In the Affidavit’s next section, Munster described the procedures necessary to adequately execute the search. First, he averred that the search would be limited to emails created on or before August 12, 2007, “the day prior to Tannin’s retention of private counsel, to prevent the danger of intercepting privileged communications.” Affidavit ¶ 22. He then stated that the nature of electronically stored data required “the searching authorities [to] carefully open and examine all the stored data to determine which of the various files are evidence, fruits, or instrumentalities of the crime,” and that such a procedure “would be impractical to do at Google’s offices” and would instead need to be carried out off-site “in a controlled environment.” Id. ¶23. Finally, he averred that “[f]ederal law enforcement officials will review the records sought by the search warrant and will segregate any messages and content constituting evidence of violations of federal criminal law.” Id. ¶ 24.

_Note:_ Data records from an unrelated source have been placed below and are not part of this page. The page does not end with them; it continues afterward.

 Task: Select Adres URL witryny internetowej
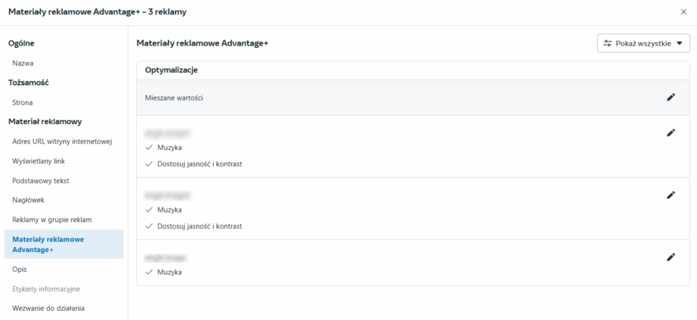[x=61, y=142]
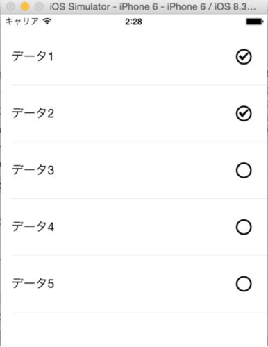This screenshot has height=347, width=268.
Task: Select the データ3 row label
Action: point(33,170)
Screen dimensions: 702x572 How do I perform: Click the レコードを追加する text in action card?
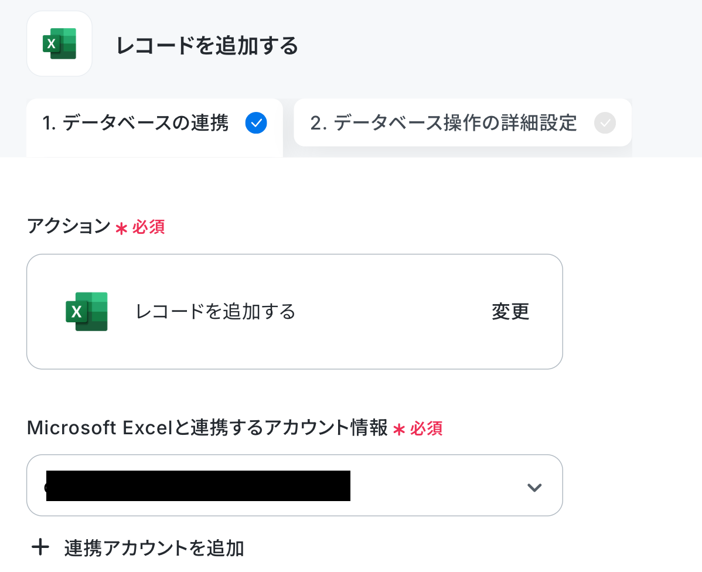[215, 311]
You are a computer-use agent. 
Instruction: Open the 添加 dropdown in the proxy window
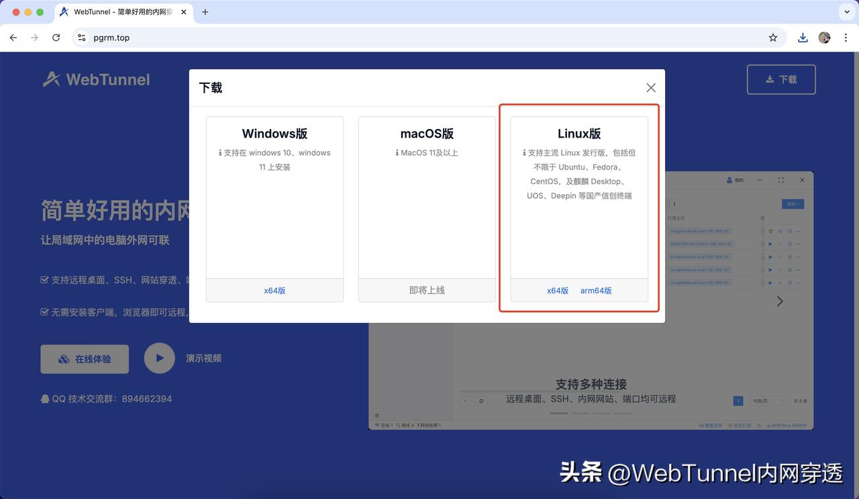point(793,204)
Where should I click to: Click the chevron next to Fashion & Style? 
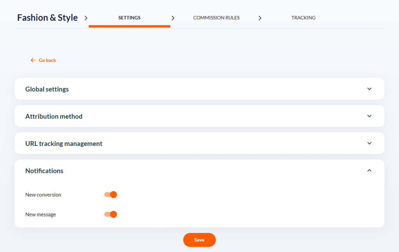click(86, 18)

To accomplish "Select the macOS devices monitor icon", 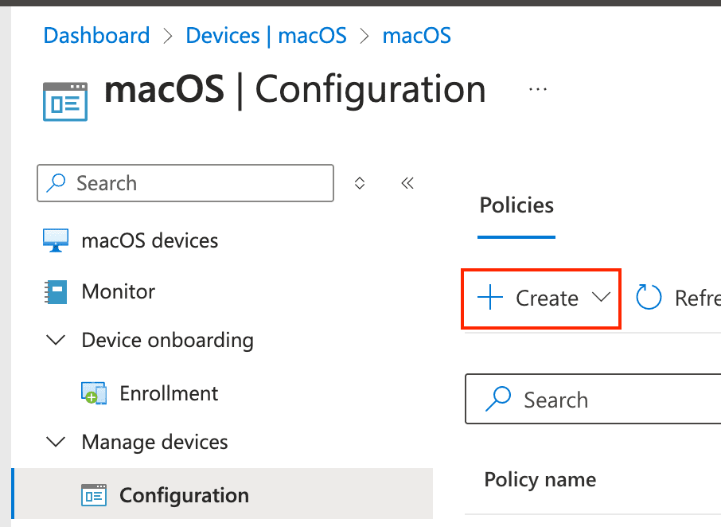I will tap(54, 240).
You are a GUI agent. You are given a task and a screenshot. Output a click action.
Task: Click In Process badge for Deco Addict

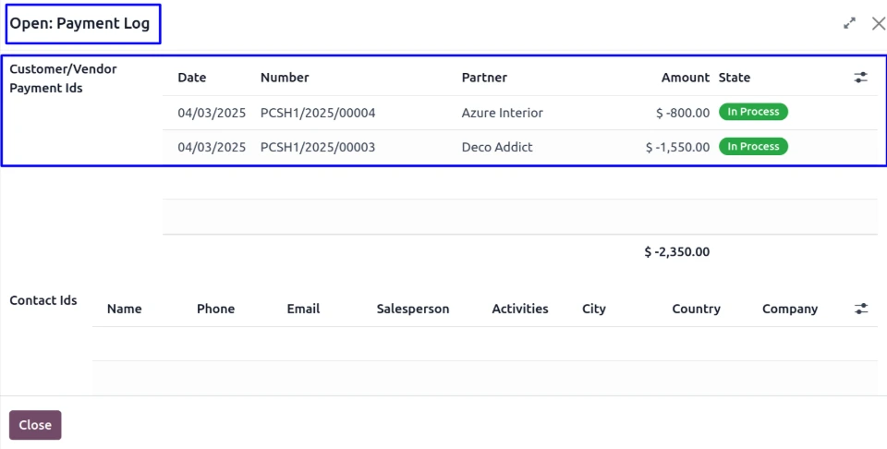pos(753,146)
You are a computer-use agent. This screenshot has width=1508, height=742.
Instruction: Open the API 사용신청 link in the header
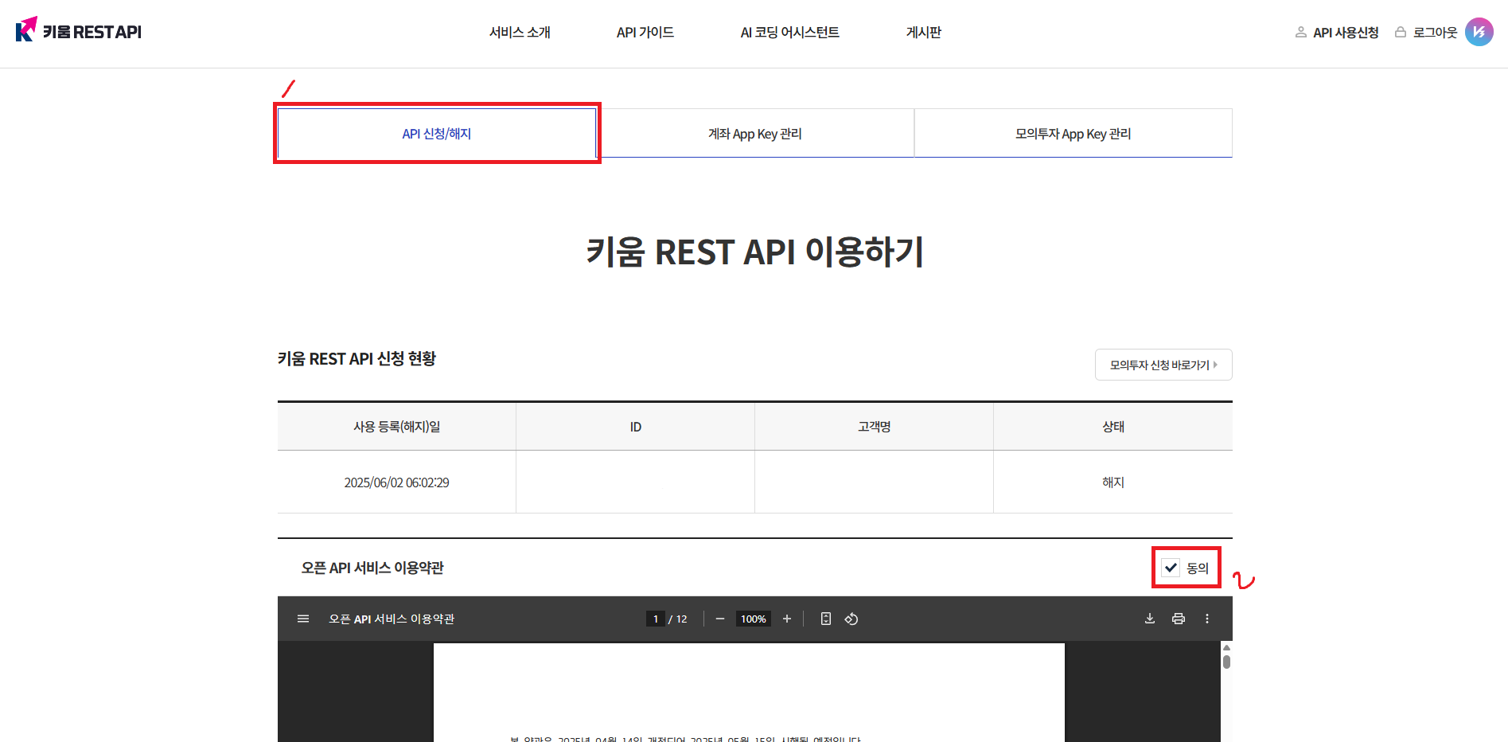pyautogui.click(x=1345, y=33)
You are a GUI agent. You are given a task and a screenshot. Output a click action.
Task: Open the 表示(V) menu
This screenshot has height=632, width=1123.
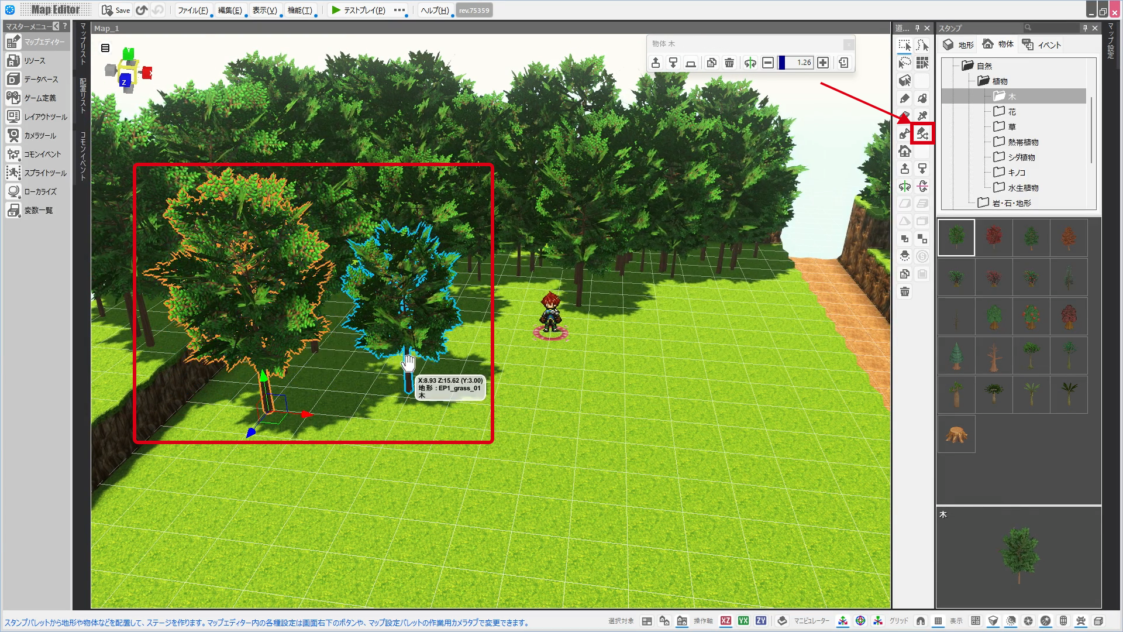click(264, 10)
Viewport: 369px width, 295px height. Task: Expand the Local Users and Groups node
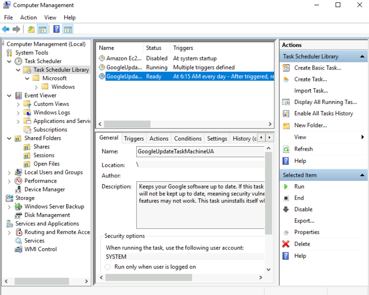pyautogui.click(x=9, y=173)
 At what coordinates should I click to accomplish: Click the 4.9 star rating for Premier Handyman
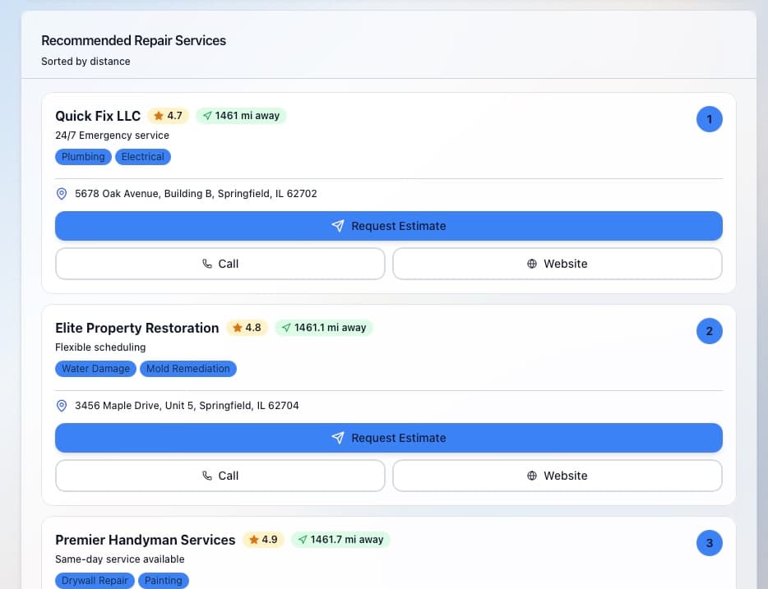pos(263,540)
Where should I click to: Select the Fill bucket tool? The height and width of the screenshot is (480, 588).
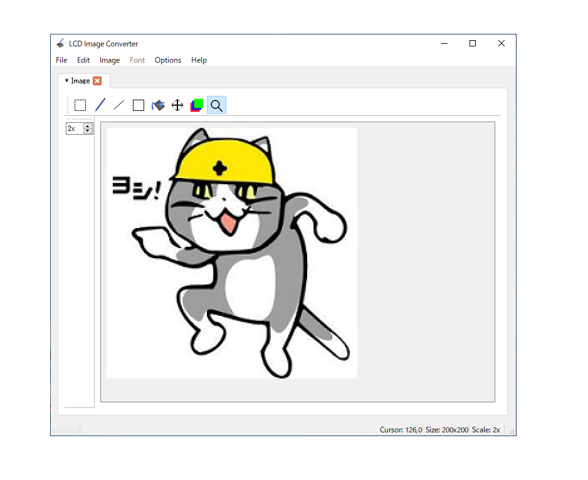[158, 105]
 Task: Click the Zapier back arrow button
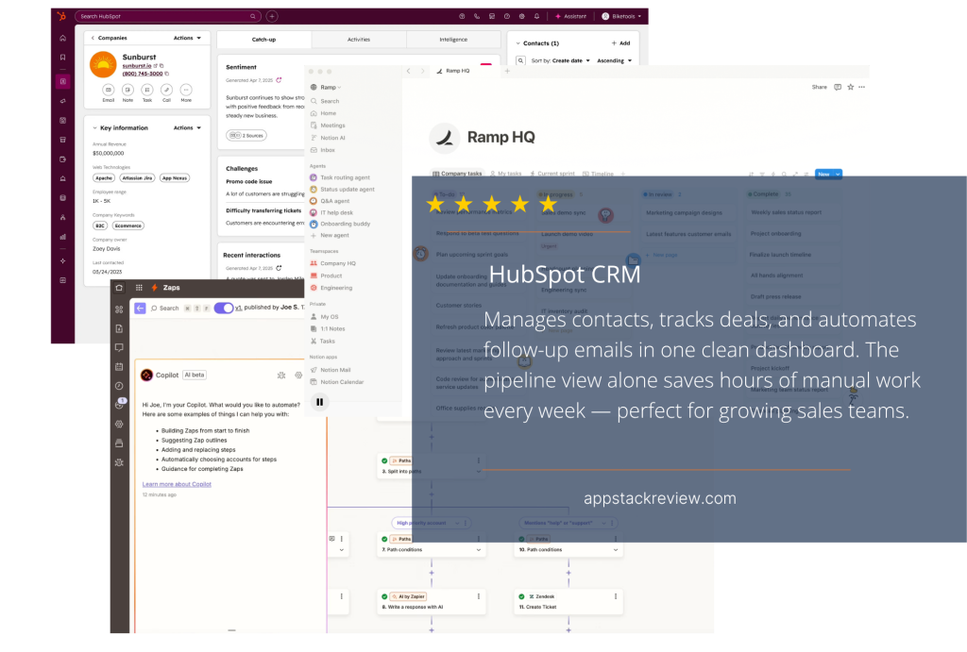pyautogui.click(x=140, y=308)
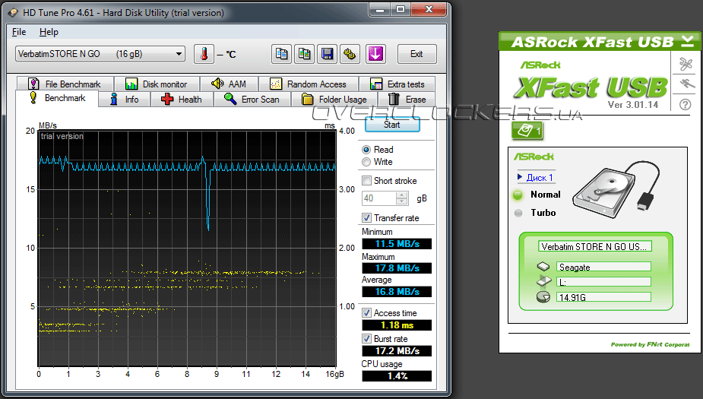Click the temperature thermometer icon
Viewport: 703px width, 399px height.
pyautogui.click(x=204, y=54)
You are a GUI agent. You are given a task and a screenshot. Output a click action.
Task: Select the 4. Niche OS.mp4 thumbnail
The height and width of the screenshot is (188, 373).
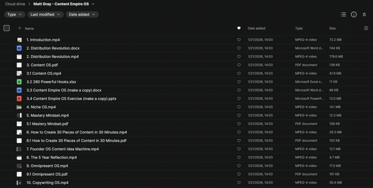[19, 107]
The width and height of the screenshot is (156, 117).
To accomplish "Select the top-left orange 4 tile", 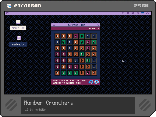I will click(x=57, y=36).
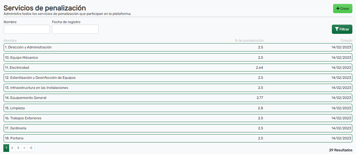Focus the Nombre filter input field
The width and height of the screenshot is (356, 154).
click(x=27, y=29)
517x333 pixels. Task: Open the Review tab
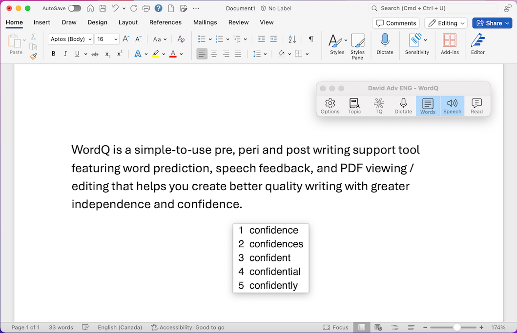[238, 22]
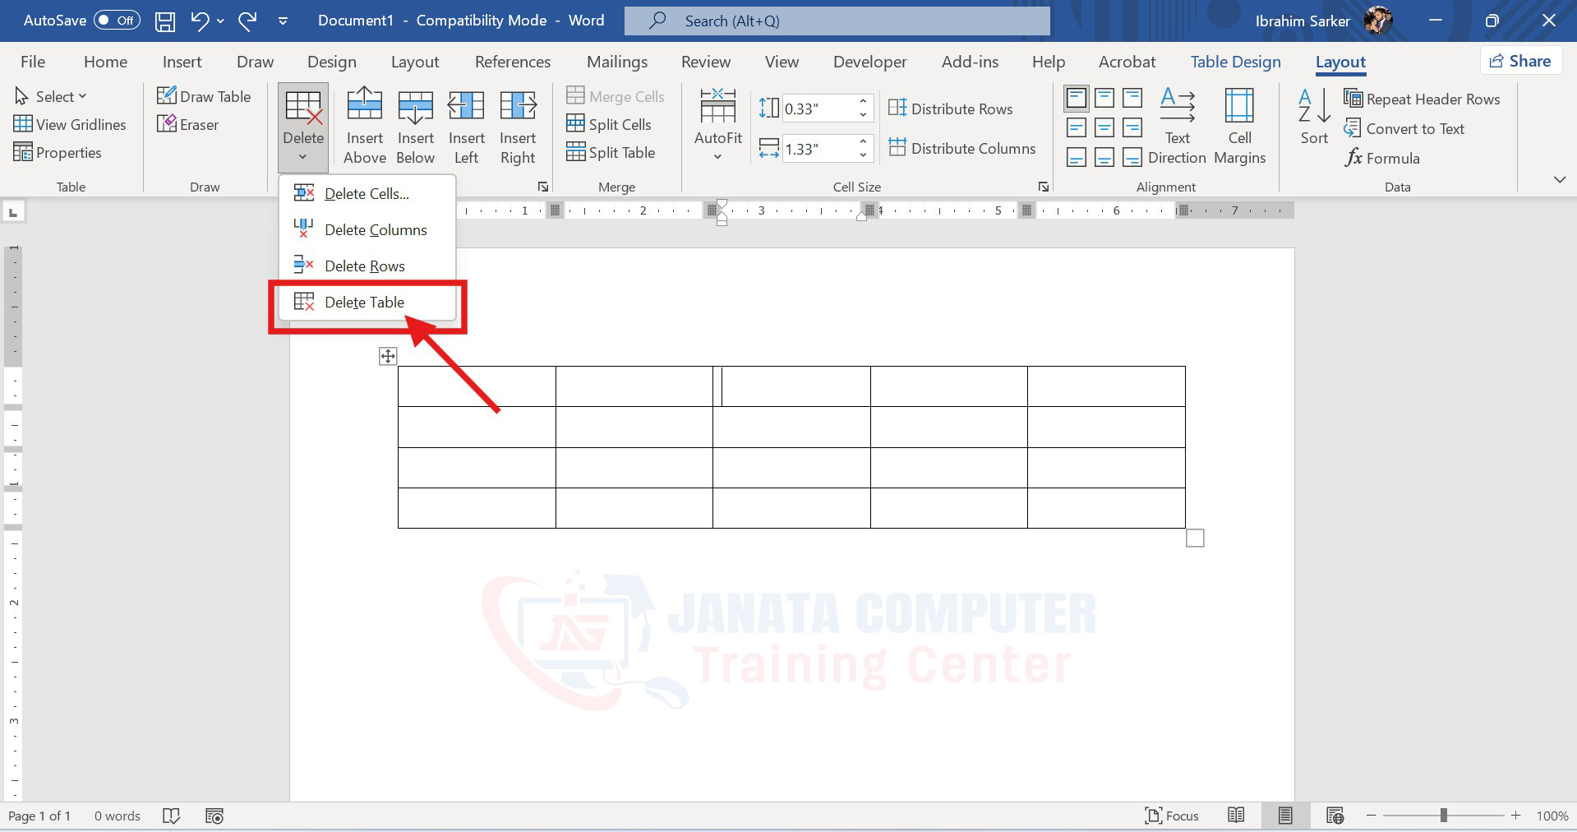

The final paragraph of the Affidavit recited Munster’s belief, based on the facts set forth, that “there is probable cause to search THE SUBJECT E-MAIL ACCOUNT for evidence of activities relating to conspiracy to commit securities fraud and wire fraud, in violation of 18 U.S.C. § 371; securities fraud, in violation of 15 U.S.C. §§ 78j(b) and 78ff; and wire fraud, in violation of 18 U.S.C. § 1343.” Id. ¶ 25.

B. The Warrant

Magistrate Judge Poliak signed the Warrant, which authorized a search of “the premises known and described as electronic mail address ‘matt.tannin@gmail.com’.” The Warrant contained a boilerplate statement reflecting the magistrate judge’s “satisfaction] that the affidavit(s) and any recorded testimony establish probable cause to believe that the person or property ... described is now concealed on the ... premises above-described and establish grounds for the issuance of this warrant.” 3 The government concedes, however, that the Affidavit was not attached to or incorporated by reference into the Warrant.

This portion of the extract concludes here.